====== Texte à lire

HISTOIRE DES CRIMES DU 2 DÉCEMBRE

HISTOIRE DES CRIMES DU 2 DÉCEMBRE

 

 Victor Schoelcher

 

Bruxelles, chez les principaux libraires, édition considérablement augmentée, 1852

tome II

Chapitre X : PRÉTENDUE CONSPIRATION DE L’ASSEMBLÉE CONTRE LE PRÉSIDENT.

Ainsi les décembriseurs ont violé la Constitution et dissous l’Assemblée législative ; ils ont mis Paris et trente-trois départements en état de siége ; ils ont traité la capitale du monde civilisé comme une place de guerre prise d’assaut ; ils y ont battu les maisons en brèche à coups de canon ; ils ont tiré sans sommation sur des groupes inoffensifs ; ils ont lardé, comme ils disent, et fusillé des femmes ; ils ont fouetté de jeunes hommes ! En province, ils ont de même étouffé la résistance dans les flots de sang. Ils ont publié et appliqué des décrets et des arrêtés qui resteront comme des monuments de barbarie. Ils ont emprisonné, exilé, déporté les plus illustres généraux de l’armée avec l’élite de la nation ; ils ont exercé contre une classe de citoyens des persécutions dont il n’est pas d’exemple depuis la révocation de l’édit de Nantes ; ils ont violé enfin toutes les lois divines et humaines !

============
====== Liste fournie

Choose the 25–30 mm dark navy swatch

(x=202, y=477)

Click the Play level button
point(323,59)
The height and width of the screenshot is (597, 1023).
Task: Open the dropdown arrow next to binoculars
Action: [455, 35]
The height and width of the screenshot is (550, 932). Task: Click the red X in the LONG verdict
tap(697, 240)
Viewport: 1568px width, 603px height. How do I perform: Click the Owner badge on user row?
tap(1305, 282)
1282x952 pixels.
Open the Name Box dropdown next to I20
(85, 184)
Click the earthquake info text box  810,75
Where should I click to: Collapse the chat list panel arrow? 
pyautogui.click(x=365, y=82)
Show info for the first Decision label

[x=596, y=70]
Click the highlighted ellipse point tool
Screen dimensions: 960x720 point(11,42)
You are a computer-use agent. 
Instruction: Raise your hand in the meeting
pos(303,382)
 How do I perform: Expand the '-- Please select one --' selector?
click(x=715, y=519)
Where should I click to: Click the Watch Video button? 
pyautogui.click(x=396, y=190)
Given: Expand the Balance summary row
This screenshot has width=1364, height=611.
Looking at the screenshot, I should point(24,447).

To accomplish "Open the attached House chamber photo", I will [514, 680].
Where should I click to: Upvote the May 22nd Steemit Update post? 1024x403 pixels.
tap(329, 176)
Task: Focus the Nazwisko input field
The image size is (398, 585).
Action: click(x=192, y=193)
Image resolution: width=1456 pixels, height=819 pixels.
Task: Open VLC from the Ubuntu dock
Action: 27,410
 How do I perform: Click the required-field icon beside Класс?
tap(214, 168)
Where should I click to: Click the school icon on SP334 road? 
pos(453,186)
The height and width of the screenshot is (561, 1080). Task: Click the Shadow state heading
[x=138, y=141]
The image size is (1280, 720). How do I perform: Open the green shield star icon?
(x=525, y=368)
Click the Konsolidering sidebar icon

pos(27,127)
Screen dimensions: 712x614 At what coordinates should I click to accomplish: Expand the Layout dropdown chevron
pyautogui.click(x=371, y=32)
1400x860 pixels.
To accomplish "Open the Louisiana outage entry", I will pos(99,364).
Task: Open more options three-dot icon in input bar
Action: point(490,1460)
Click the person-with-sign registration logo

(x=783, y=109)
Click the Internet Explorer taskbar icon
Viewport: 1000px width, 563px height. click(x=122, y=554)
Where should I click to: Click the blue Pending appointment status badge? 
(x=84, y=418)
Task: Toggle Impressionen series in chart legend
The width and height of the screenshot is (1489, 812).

============

▸ **Consigne**:
Recopiez le texte sur les crimes du 2 décembre depuis « Victor Schoelcher » jusqu'à « CONTRE LE PRÉSIDENT. » inclus, en rebaptisant « Bruxelles » en « Londres ».

▸ **Réponse attendue**:
Victor Schoelcher

 

Londres, chez les principaux libraires, édition considérablement augmentée, 1852

tome II

Chapitre X : PRÉTENDUE CONSPIRATION DE L’ASSEMBLÉE CONTRE LE PRÉSIDENT.